#### [Records to use]

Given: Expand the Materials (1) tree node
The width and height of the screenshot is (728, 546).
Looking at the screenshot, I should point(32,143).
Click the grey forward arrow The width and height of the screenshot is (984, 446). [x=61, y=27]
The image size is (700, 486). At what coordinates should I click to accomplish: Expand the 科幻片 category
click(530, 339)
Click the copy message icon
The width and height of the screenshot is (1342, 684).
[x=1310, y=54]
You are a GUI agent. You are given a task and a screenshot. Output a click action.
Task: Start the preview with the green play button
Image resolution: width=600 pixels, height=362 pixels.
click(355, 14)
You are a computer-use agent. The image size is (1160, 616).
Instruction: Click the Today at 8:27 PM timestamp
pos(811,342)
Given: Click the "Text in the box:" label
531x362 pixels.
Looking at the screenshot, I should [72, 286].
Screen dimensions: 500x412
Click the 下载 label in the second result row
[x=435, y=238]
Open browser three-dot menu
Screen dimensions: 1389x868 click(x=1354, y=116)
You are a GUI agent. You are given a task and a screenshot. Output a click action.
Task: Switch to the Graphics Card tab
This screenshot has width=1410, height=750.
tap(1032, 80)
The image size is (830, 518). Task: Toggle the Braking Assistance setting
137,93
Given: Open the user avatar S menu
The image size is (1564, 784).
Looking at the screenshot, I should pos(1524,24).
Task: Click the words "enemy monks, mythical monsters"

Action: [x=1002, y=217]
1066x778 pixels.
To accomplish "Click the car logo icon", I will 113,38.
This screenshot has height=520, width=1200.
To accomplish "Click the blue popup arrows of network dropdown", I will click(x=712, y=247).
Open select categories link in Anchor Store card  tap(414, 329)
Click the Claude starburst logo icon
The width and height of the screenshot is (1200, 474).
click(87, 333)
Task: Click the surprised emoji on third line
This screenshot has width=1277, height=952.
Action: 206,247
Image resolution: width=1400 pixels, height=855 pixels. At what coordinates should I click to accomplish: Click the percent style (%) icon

#### [Work request]
In the material above, find every line that has the string "will" and pull those lines out.

#### [Your solution]
To accomplish "Click the car logo icon", I will 113,38.
To accomplish "Click the blue popup arrows of network dropdown", I will click(x=712, y=247).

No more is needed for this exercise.